Written tasks>
A. In the Minnesota blog post below, where did the writer spend their daughter's first birthday?
B. Pick up the Minnesota blog post right after its final sentence and write the next part.

Article>
========================
Tuesday, May 11, 2010

Minnesota - May 11, 1858

My first experience with Minnesota was probably watching the Mary Tyler Moore Show in the 1970s. I have good memories of my whole family lined up on the sofa to watch the show on Saturday night on our black and white television set, and eventually on our new color set. I really loved that show. Mary Richards was so cool, and she had that groovy apartment! Why she moved to that generic one-bedroom in a high rise is a mystery to me!

My first visit to Minnesota was in 1998. We spent my daughter's first birthday at the COMO zoo in St. Paul while we were visiting our friends David and Lesley who lived in the Twin Cities. We've been out one other time since then, but they have since moved to Australia. We have also visited Duluth where one of James' former colleagues lives and works at the University of Minnesota. I can say for sure that Minneapolis, St. Paul and Duluth are all great place to visit in the summer. I remember seeing lovely gardens in Duluth. I am not sure I would fare well during a Minnesota winter though.
========================
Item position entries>
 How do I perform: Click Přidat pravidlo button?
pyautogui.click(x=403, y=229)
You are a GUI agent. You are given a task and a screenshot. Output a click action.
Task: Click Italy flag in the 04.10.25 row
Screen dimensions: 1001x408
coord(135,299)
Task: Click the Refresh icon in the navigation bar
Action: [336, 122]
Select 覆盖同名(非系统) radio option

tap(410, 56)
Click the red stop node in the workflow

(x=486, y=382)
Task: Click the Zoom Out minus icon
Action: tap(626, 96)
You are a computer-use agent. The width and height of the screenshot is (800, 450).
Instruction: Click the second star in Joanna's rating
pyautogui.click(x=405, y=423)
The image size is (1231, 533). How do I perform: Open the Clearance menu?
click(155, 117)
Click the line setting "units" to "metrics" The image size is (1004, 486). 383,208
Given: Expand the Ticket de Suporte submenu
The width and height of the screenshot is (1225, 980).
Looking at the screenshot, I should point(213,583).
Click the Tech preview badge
========================
Answers to each task>
A. At the COMO zoo in St. Paul.

B.
I couldn't resist a Garrison Keillor book for my Minnesota reading. Lake Wobegon Summer 1956 tells the story of young Gary, a fourteen-year-old boy who lives with his Sanctified Brethren family in Lake Wobegon, and lusts after his older cousin Kate. He listens to the Doo Dads on the radio and hopes for them to make it big. While Gary reads his clandestine copy of High School Orgies (which includes an obligatory story about a horny librarian), and writes his own ribald tales on the typewriter his Uncle Sugar gifts him, he imagines the conversations his grandfather in heaven must be having about him with Jesus. His typewriter also allows him to work for the local paper writing about the Wobegon Wippets. And we wonders what possessed his classmate Roger Guppy to run off across state lines with his girlfriend in a stolen car. The descriptions of "the older sister", whom he never names, are purely the work of an unsympathetic teen. As a reader I just couldn't like her, all the while I knew that if we read the same story from her point of view that young Gary would come off as a mean-spirited pervert. Keillor's descriptions of the house, the town, and the school were vivid, and the story was just plain funny. It was a great airplane read - really passed the time.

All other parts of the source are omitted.